■ **AIM OF THE EXERCISE**:
The full set of records is to be reproduced verbatim.

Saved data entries

——————

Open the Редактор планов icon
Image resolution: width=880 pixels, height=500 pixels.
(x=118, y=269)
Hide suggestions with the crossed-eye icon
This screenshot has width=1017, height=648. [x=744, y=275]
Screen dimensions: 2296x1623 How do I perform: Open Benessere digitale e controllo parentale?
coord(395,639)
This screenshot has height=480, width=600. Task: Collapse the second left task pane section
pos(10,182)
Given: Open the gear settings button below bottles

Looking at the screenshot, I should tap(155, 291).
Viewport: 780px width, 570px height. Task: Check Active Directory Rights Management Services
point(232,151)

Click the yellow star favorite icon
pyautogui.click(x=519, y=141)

——————

■ **OUTPUT FOR THIS TASK**:
Open the Редактор планов icon
Image resolution: width=880 pixels, height=500 pixels.
(x=118, y=269)
Hide suggestions with the crossed-eye icon
This screenshot has width=1017, height=648. [x=744, y=275]
Screen dimensions: 2296x1623 How do I perform: Open Benessere digitale e controllo parentale?
coord(395,639)
This screenshot has height=480, width=600. Task: Collapse the second left task pane section
pos(10,182)
Given: Open the gear settings button below bottles

Looking at the screenshot, I should tap(155, 291).
Viewport: 780px width, 570px height. Task: Check Active Directory Rights Management Services
point(232,151)

Click the yellow star favorite icon
pyautogui.click(x=519, y=141)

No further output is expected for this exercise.